AND today, the new cook top got delivered!   We opted to go with another electric one, even though I really wanted gas.  With the can of worms that this house is, the thought of trying to run a gas line right now was more than I wanted to contemplate.  I spent just a little bit out of pocked to go with a solid surface one rather than the coil one they were offering me.   So even if we remodel and change to gas down the road, it has only cost me $268 for a brand new 45 inch Jenn Air cook top!  I think it will be money well spent!

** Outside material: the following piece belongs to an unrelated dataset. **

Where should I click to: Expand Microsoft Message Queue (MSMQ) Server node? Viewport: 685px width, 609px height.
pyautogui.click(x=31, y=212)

On the air conditioner front, well, that has been resolved at least for now.  After two visits by a nice young man from Budget Heating & Air (who I will always request now when I have HVAC issues for home warranty work!), two new capacitors and a new fan motor, the house is cool once again.   According to him, the capacitors were the wrong size and the whole unit wasn't even grounded!  AND the fan was rotating the wrong way so it was just blowing warm air and over heating the compressor!    $500 worth of parts and all I had to do was write a $60 check!

I am beginning to feel like I should just wear my checkbook on a chain around my neck so it's always handy and have a bunch of pre-printed checks for $60 made up!!

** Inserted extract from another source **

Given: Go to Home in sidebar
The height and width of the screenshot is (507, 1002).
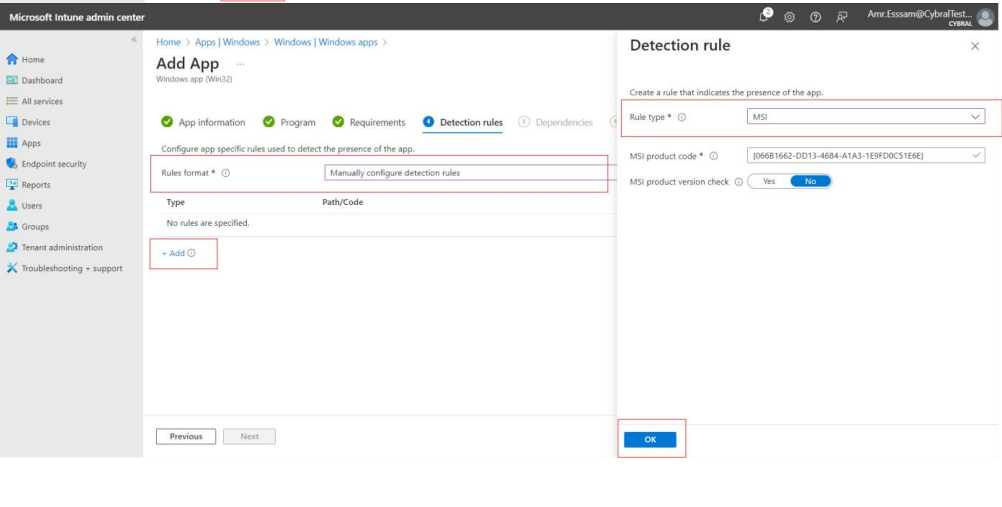Looking at the screenshot, I should pos(32,59).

I got the energy audit results back and it was much like I expected.  Lots of recommendations of things like adding insulation, perhaps changing out some windows, getting new A/C units and one new heater, but also some things that I didn't know that could perhaps save me money in the short term while I address the other issues that I can't address right now.    It is amazing to me the report I got, the time they spent at my house and the details of their evaluation!   Quite literally it was a 20 page report, complete with some graphs to show the savings I would have if I made some upgrades and some photos of things in my house that need to be addressed!    In a nutshell - I have huge air infiltration issues.  By doing something called a blower door test, they determined that 64% of the air in my house is being exchanged with outside air every hour!!   That equates to a 25" square opening in a wall, year round!!   The national target rate of air exchange is 35%.    If it's a measure of how my house is breathing, I think mine is pretty much hyperventilating!!!   Do they make house sized paper bags that we can breath into?!    The great part was that they addressed the major areas where they thought the leaks were and many of them I can address quickly and on my own.   Others .... well, we'll get there.......

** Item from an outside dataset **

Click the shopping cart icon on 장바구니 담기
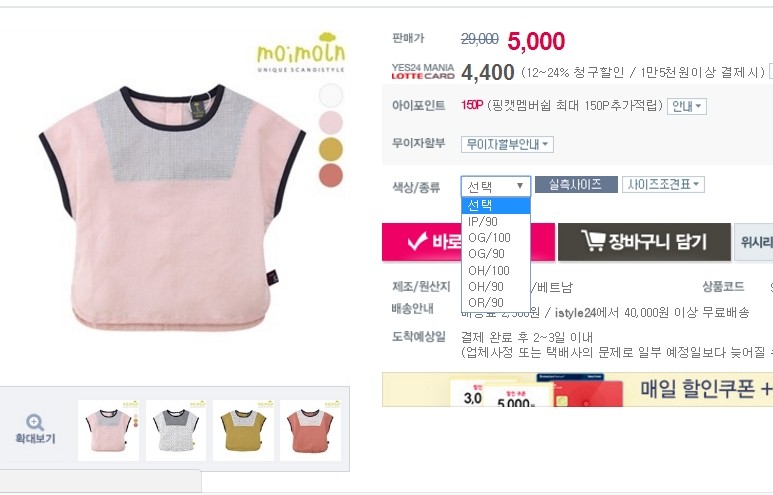The image size is (773, 495). [x=593, y=241]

What was really nice was how helpful they were during the time they were here and how they seem to be willing to spend some more time with me helping me understand it all.  They have created a computer model of my house and if I have work done and send them details, they can map it out as to savings over time.  What's really interesting is that the main guy is actually starting a new job with Weststar Energy today in the Energy Efficiency department and he said he is going to keep an eye on my consumption and nominate us to be one of the first in Wichita to have a Smart Meter put in when they get here.  So all in all a good experience.

So with things somewhat in hand, I decided it was time for a day off!   Last Friday my friend Kathy and I went out to the Bartlett Arboretum in Belle Plaine, KS.  It's owned and run by a friend of hers who she used to teach with when they were both teachers at a local school.   That woman would be none other than Robin Macy, the woman I went to see in concert a few weeks back at Wichita State University.  She was one of the original Dixie Chicks and sort of decided to leave the band at one point before they "went all Hollywood" - or at least that is my understanding.   The Arboretum is 18 acres of land and was in total disrepair when Robin bought it 14 years ago.  She completely rebuilt the tiny house on the property and has added a few more buildings, but it is all done with such charm and uniqueness that it just draws you in!   The trees are amazing (hence "arboretum") and the flower beds and vegetation look great -especially considering we are in the midst of a drought.  She has added a stage and has weddings and other events and concerts there and there are plans for a tallgrass prairie soon as well.   It just has a good feel to it when you are there.  It was really fun to meet Robin and she was gracious enough to invite us into her home and show us pictures and just spend time talking.  She just struck me as a really down to earth woman who is doing the work she wants to be doing and does it with conviction.  Quite inspirational.   Here is a link to her website:   http://www.bartlettarboretum.com/

So the song of the day - the first song I am posting on this blog - is one of hers. It's called "Simplify".   I really liked it when I heard it at the concert and it just really resonated in me.  The message of it is so true - that we all just need to simplify our lives.  I get so busy sweating every little detail and get some absorbed/obsessed with the house and all the turmoil around it, that sometimes I forget to step back, take a breath and really look at the simple things that bring me joy and that are easy to overlook in the every day.  Things like the people in our lives, the experiences we get to have or just a sunny day.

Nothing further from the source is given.